Philip Long, Chief Executive of the National Trust for Scotland, said: “It’s been fantastic to see how popular our venues have been with people over the past year as we all begin to recover from the effects of the global pandemic.
“It is our charity’s privilege to share Scotland’s nature, beauty and heritage with everyone, and these numbers show that people really value the trust, its places and the experience we offer.
“We’ve had visitors come back, our members have stayed with us, and we’ve also been generously supported by donors despite challenging times for everyone.”
Historical Environment Scotland runs Edinburgh Castle, as well as Stirling and Urquhart Castles, which have also seen an increase in visitors.

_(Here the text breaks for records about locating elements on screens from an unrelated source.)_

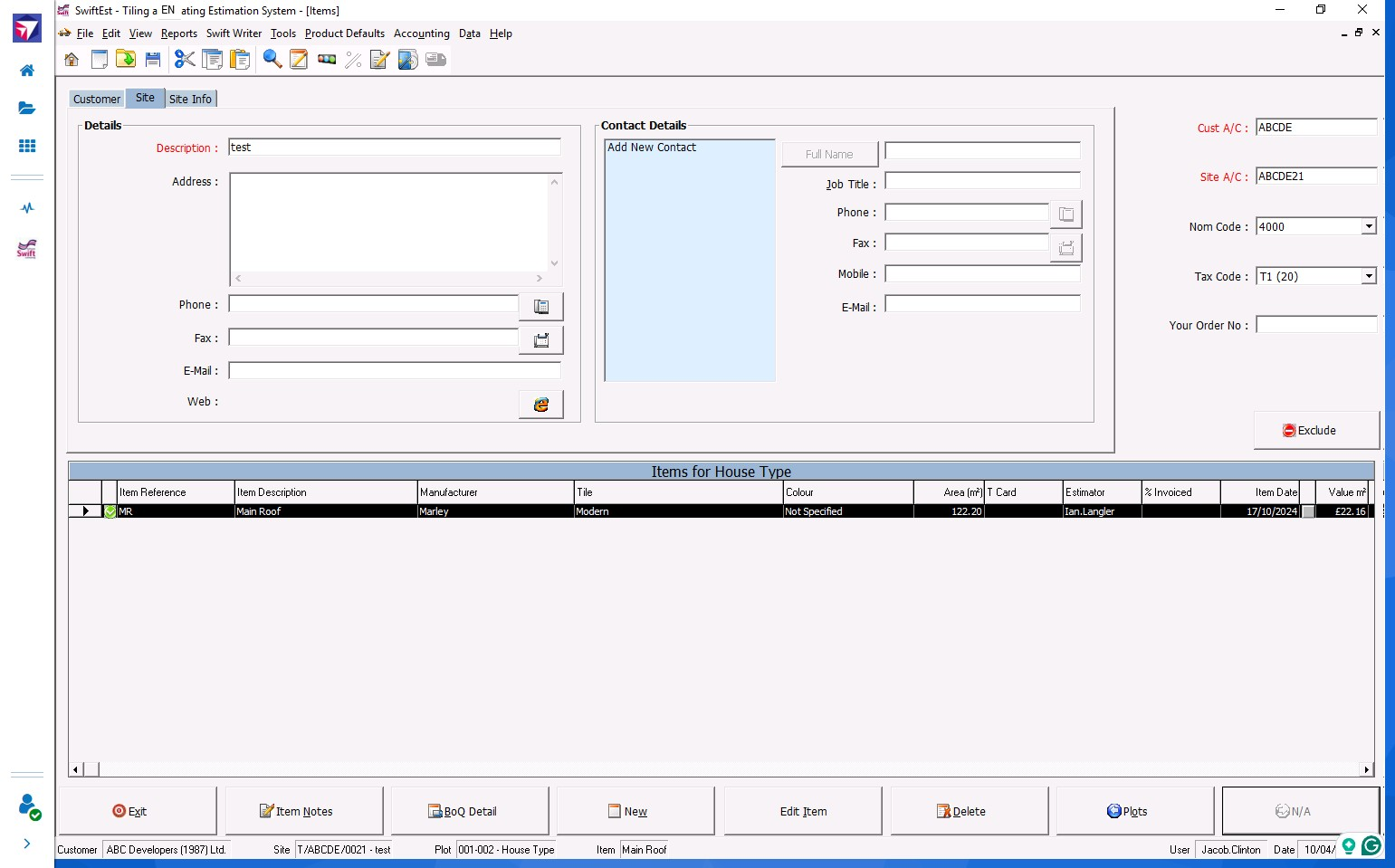This screenshot has width=1395, height=868.
Task: Expand the left sidebar with the chevron
Action: tap(27, 844)
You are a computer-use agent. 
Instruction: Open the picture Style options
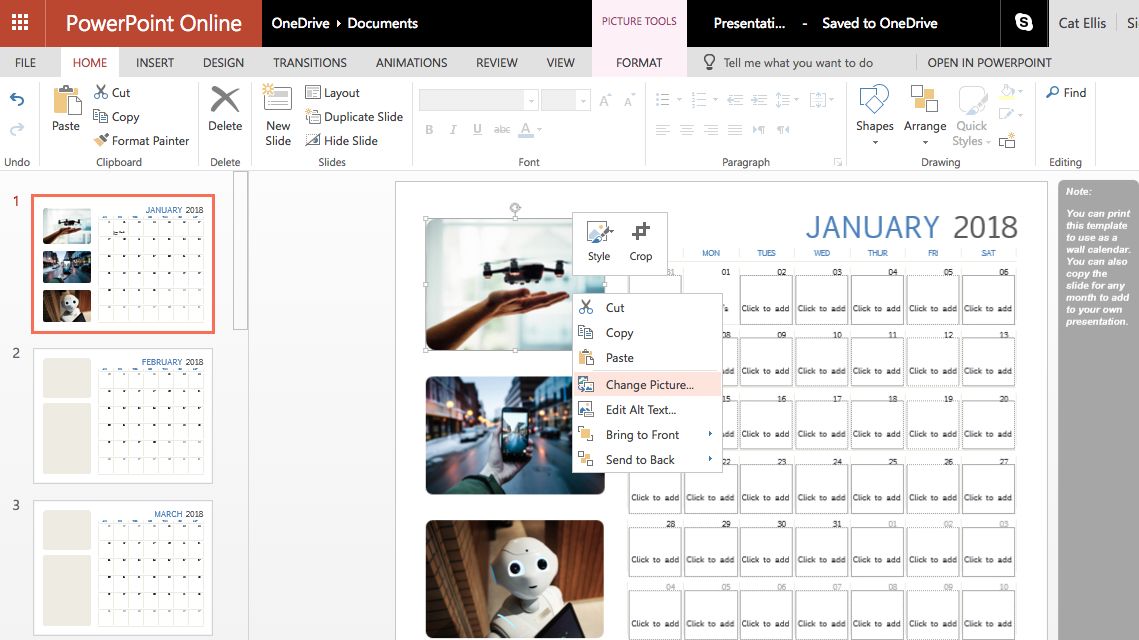[x=598, y=243]
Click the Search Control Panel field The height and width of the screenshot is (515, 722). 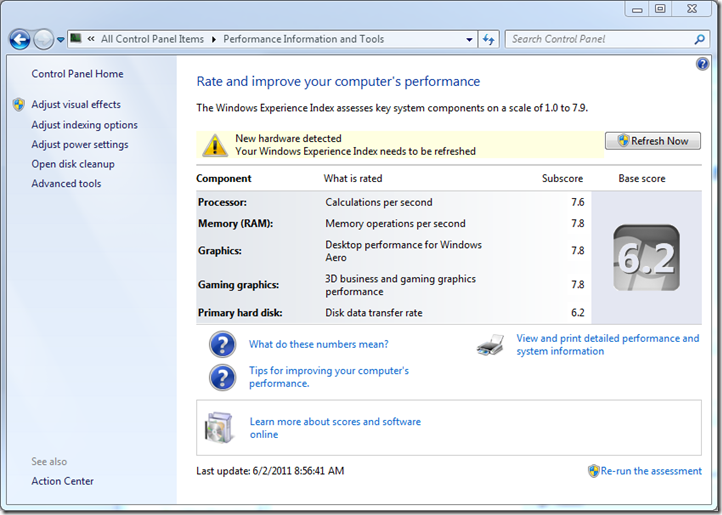point(598,39)
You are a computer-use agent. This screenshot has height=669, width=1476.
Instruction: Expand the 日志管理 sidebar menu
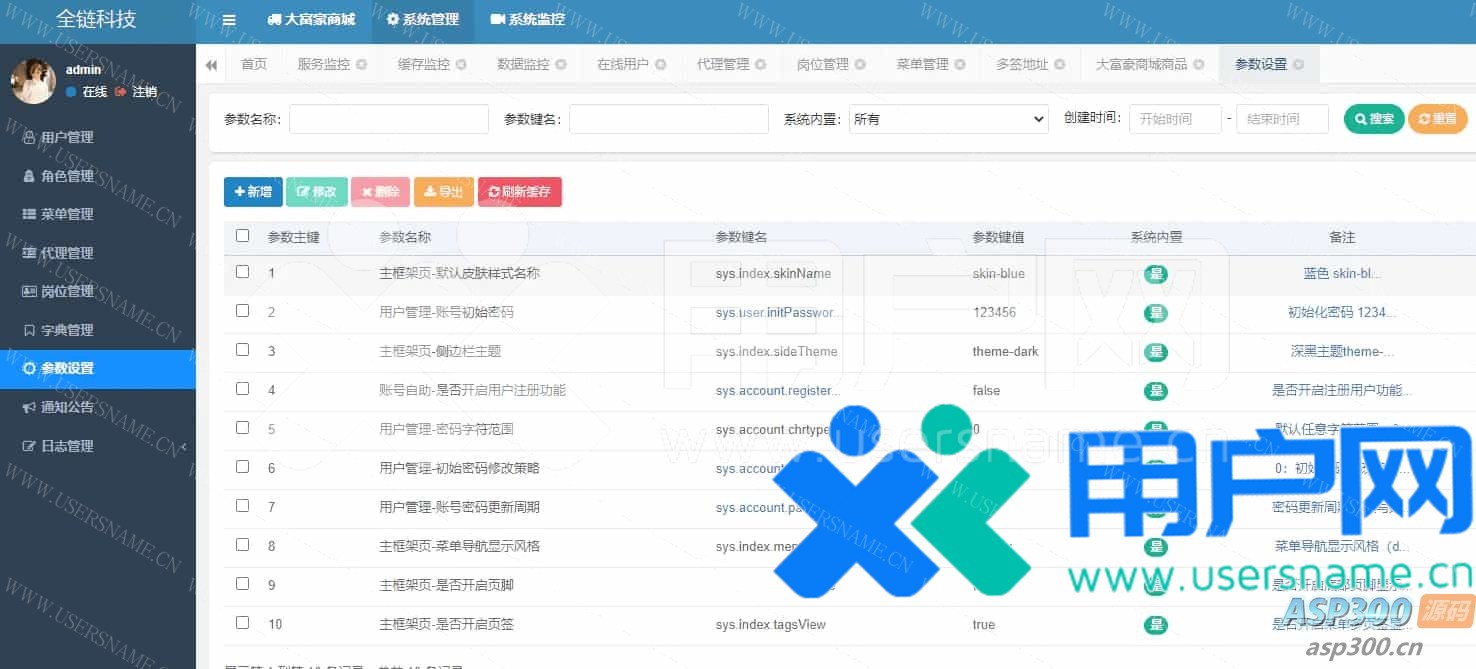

A spokesman for the organization said that “Scotland’s world-renowned historic environment makes an important contribution to the country’s tourism sector”.
He added: “As we continue to recover from the challenges of the past few years, we are very encouraged to see continued growth in visitor numbers, including Edinburgh Castle, which was once again the most visited attraction in Scotland in 2022.
“It is fantastic to see that Scotland also enjoyed the highest annual attendance figures last year (up 128%) – second only to London in terms of the whole of the UK.
“As the sector continues to move in the right direction, we are positively focused on the upcoming season and key milestones, including our program of popular events, and look forward to welcoming new visitors to our iconic historic sites.”